In the old days, sympathy for cannibals didn't cut it...

Speaking of sympathy functioning as a trump card, here's an excerpt from the 1885 English court decision, Regina (The Queen) v. Dudley and Stephens. Better known as the Case of the Mignonette, Dudley and Stephens were put on trial and found guilty of murder after engaging in cannabalism. Shipwrecked and adrift in a dinghy on the high seas, Dudley and Stephens agreed to stab and eat the fourth survivor, a cabin boy named Richard Parker. Although he shared in the spoils, a third survivor, Edmund Brooks, didn't consent to the killing and thus was not tried for the crime.

It must not be supposed that in refusing to admit temptation to be an excuse for crime it is forgotten how terrible the temptation was; how awful the suffering; how hard in such trials to keep the judgment straight and the conduct pure. We are often compelled to set up standards we cannot reach ourselves, and to lay down rules which we could not ourselves satisfy.
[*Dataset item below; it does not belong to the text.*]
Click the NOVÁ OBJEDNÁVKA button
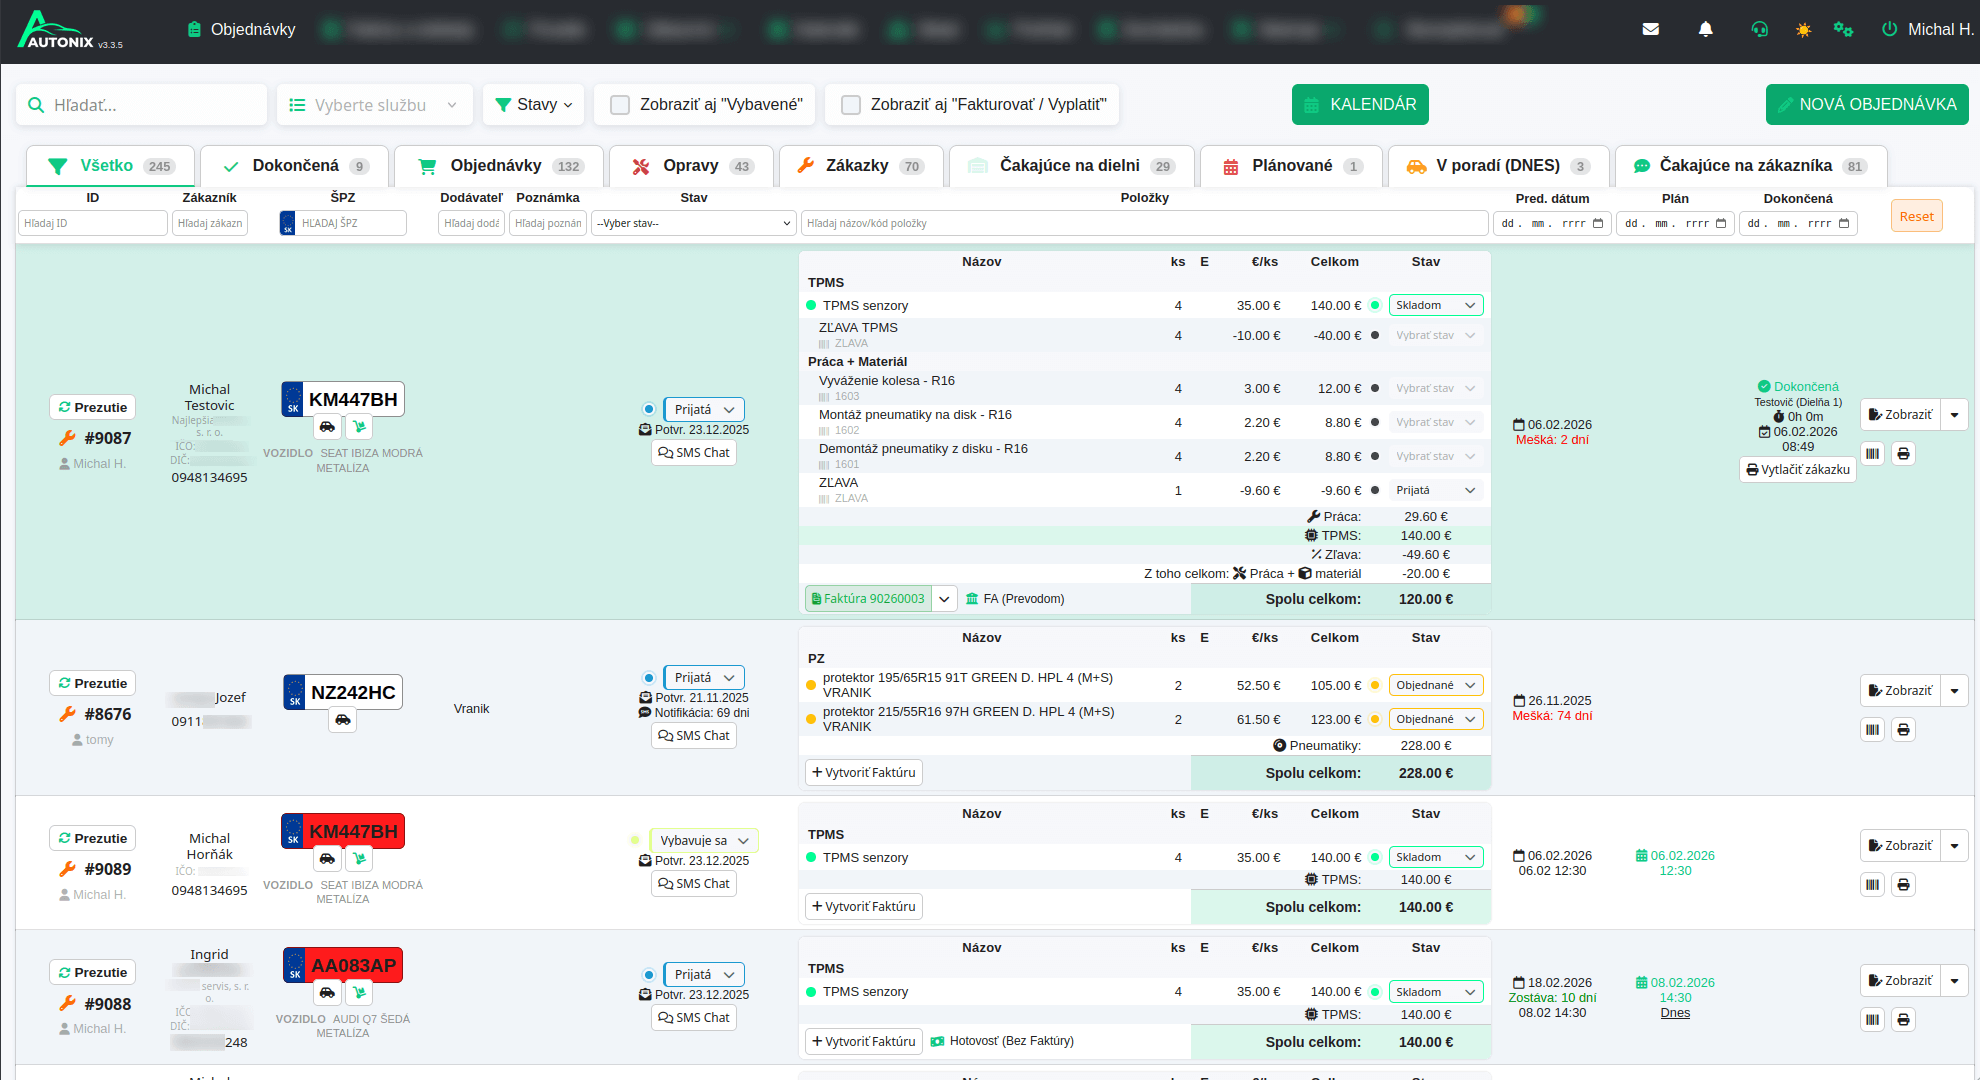This screenshot has width=1980, height=1080. (x=1866, y=105)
But a man has no right to declare temptation to be an excuse, though he might himself have yielded to it, nor allow compassion for the criminal to change or weaken in any manner the legal definition of the crime.

Truth and compassion existed in a largely harmonious relationship in the past, but in our time compassion has become malignant.

(Thanks, Dan.)



Though they were originally sentenced to death, their sympathetic and compassionate Queen commuted their sentences to six months imprisonment.
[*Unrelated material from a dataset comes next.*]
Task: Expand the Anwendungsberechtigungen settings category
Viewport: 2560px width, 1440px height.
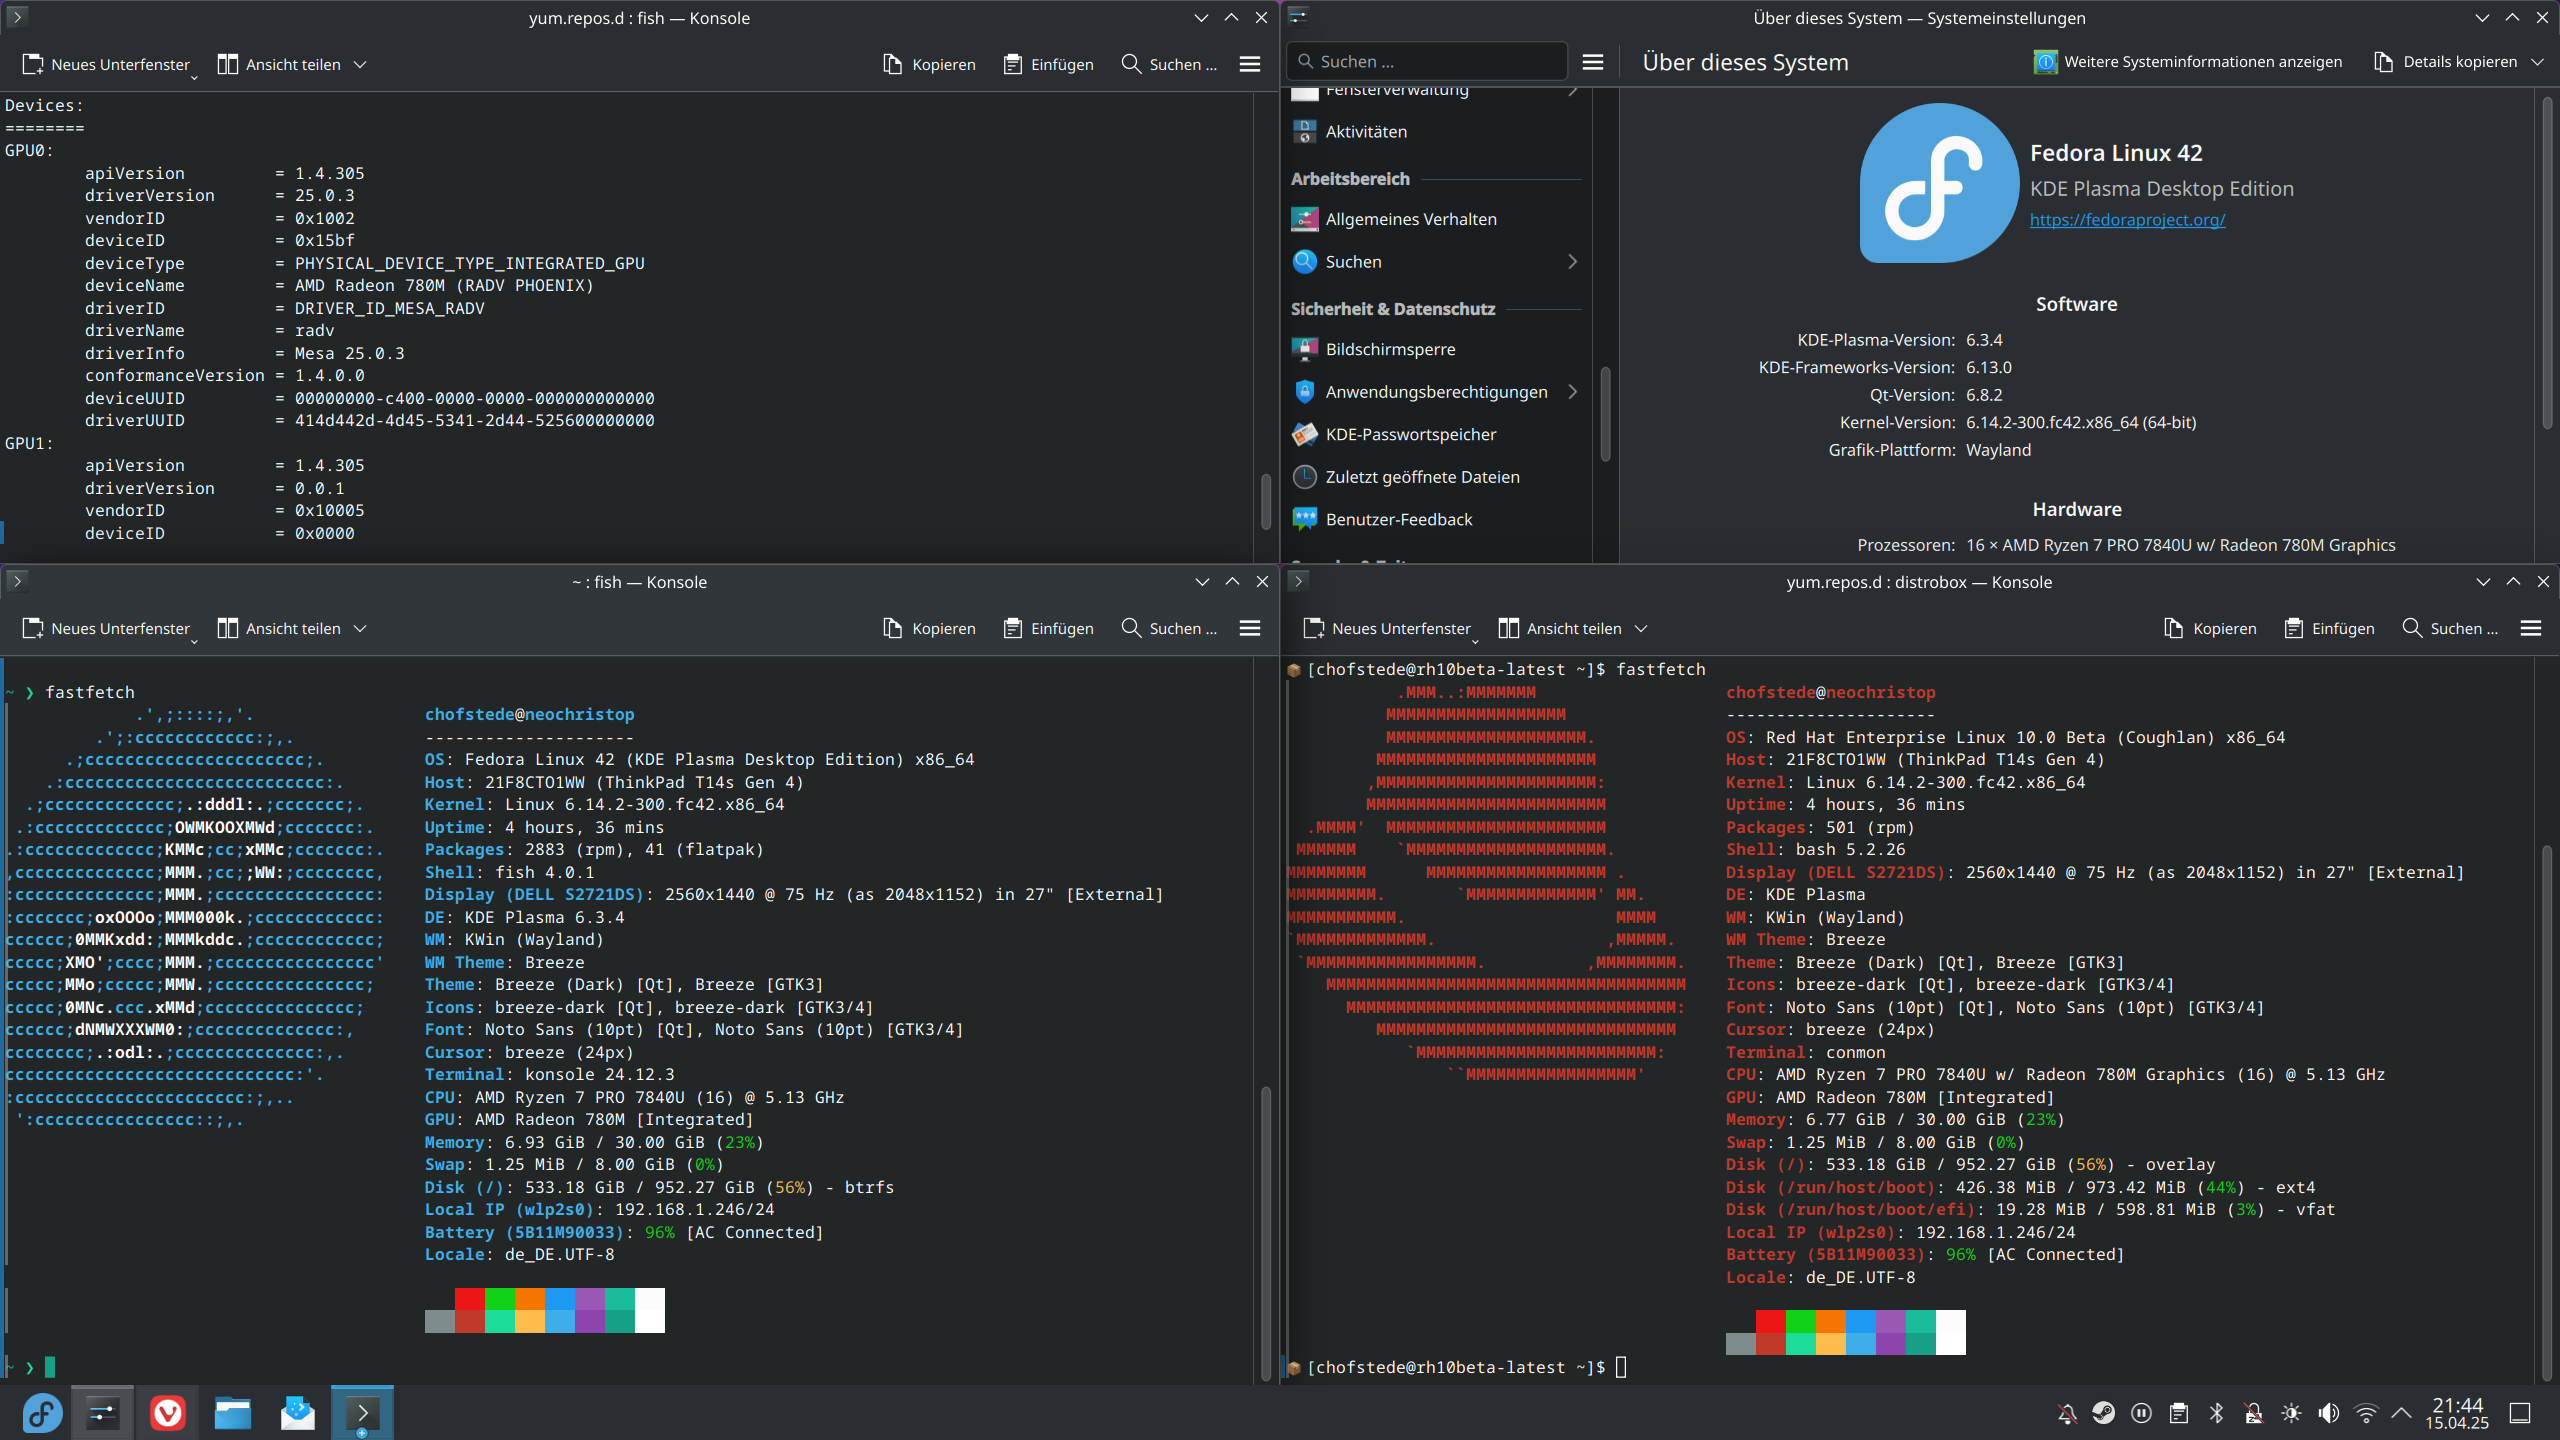Action: 1573,392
Well, that Queen's judgement was never stellar. The whole sordid history of her progeny bears quite a testimony to that.

Thanks for the story, Tim, I've added that one to my illustration files.

Don Johnson
Jer 33.3

How timely--especially given that you're fairly close to where Alferd Packer made himself, um, famous.

(Packer's case was less forgiveable; the legend holds that after months of starvation, he walked into a mining camp 20 pounds heavier than when he left Utah)

Speaking of Packer, I spent some time, recently, reading about the Donner party. They're similarly infamous.

I hadn't known there's still quite a debate over what actually happened.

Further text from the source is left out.